(Word and element location data)
# # #

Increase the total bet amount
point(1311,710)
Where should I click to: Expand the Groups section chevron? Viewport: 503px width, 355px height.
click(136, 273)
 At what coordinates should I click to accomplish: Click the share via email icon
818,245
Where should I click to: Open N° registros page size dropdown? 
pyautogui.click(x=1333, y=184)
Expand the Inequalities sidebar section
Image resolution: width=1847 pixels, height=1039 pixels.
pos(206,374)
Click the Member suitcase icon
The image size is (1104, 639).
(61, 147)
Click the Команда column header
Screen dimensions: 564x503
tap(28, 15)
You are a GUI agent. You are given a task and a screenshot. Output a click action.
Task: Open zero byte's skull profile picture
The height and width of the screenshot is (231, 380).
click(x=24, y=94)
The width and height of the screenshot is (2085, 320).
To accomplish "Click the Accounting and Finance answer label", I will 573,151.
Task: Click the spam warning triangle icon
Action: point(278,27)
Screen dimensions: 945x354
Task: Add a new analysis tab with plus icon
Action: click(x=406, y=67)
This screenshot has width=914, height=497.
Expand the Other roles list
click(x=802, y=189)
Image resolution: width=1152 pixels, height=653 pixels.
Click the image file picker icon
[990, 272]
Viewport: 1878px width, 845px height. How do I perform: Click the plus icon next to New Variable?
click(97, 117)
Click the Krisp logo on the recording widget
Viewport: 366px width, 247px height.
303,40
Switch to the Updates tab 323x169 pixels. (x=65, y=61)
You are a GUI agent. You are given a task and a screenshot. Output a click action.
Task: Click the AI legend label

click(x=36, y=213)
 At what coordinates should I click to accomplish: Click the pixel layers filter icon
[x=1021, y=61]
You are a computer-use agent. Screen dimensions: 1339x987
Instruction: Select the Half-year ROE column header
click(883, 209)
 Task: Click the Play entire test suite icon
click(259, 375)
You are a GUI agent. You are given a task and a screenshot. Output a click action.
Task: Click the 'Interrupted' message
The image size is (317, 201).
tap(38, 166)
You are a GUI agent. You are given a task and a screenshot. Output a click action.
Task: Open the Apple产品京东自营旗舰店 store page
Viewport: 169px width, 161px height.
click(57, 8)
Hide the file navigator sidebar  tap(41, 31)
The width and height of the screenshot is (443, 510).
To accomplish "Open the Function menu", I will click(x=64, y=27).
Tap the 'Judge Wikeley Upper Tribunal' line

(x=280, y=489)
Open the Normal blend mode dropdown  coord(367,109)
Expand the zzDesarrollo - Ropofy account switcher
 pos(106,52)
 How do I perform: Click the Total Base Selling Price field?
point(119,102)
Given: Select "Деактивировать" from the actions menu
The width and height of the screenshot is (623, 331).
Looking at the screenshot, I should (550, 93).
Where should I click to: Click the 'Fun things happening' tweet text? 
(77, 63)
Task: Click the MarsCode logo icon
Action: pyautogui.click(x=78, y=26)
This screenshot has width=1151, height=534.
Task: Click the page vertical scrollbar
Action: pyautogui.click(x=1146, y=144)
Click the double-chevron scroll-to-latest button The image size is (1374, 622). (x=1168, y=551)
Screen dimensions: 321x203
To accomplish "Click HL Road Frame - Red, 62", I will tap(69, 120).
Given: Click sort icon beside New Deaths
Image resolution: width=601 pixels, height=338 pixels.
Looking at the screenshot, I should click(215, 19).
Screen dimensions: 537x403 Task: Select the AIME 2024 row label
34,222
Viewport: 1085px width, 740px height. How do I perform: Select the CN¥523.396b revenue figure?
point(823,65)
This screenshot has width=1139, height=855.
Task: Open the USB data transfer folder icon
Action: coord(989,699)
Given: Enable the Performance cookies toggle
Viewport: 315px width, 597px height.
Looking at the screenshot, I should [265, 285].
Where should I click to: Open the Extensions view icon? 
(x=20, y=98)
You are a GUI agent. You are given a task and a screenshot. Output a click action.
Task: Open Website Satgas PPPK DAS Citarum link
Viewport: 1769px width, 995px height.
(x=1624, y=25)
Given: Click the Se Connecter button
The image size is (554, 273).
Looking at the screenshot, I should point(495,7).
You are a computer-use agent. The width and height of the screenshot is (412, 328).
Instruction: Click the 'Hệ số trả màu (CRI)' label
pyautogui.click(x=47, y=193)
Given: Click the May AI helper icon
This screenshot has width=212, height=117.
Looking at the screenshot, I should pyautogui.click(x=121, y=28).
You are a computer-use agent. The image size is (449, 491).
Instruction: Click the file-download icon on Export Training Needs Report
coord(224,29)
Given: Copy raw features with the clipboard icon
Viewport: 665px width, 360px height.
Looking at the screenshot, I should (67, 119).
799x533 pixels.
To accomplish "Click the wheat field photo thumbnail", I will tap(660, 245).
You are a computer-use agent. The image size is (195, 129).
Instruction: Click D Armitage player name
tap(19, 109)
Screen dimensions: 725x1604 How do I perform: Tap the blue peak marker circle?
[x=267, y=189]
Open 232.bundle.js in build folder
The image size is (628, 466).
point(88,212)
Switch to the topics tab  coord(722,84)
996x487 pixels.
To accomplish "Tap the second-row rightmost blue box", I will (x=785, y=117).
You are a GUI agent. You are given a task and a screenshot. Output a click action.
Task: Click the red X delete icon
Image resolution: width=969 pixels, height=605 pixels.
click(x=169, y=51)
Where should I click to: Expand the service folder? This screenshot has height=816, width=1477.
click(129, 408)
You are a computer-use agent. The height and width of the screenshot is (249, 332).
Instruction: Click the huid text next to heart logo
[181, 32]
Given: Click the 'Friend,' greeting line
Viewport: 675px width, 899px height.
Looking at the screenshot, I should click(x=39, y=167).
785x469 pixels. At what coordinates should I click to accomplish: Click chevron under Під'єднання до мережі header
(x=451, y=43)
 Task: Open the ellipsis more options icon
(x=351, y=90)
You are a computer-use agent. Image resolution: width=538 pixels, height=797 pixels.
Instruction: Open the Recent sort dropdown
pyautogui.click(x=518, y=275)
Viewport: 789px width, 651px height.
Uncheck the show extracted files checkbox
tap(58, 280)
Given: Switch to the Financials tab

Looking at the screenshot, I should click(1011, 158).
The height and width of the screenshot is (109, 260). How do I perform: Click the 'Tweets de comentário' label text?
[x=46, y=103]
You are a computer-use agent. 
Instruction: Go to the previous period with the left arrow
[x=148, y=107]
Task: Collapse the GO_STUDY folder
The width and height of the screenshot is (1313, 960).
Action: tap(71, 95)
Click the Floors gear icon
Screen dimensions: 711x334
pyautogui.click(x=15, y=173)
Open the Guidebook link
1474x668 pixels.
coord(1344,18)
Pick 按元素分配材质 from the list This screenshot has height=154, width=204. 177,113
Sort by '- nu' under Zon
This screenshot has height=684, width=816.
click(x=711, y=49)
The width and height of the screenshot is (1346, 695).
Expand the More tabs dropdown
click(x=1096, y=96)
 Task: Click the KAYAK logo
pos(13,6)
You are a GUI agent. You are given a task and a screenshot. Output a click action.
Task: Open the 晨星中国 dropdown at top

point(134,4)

# # #

◆ THE EXERCISE ◆
Please output the part of the records that opens with the line containing "The height and width of the screenshot is (109, 260)." and closes with the line containing "[x=148, y=107]" as a two-column CSV with the columns "text" and "answer", one row per record. Put each value in a single quoted field, with line breaks turned into spaces.

◆ RESPONSE FOR THIS EXERCISE ◆
text,answer
"The height and width of the screenshot is (109, 260). How do I perform: Click the 'Tweets de comentário' label text?","[x=46, y=103]"
"You are a computer-use agent. Instruction: Go to the previous period with the left arrow","[x=148, y=107]"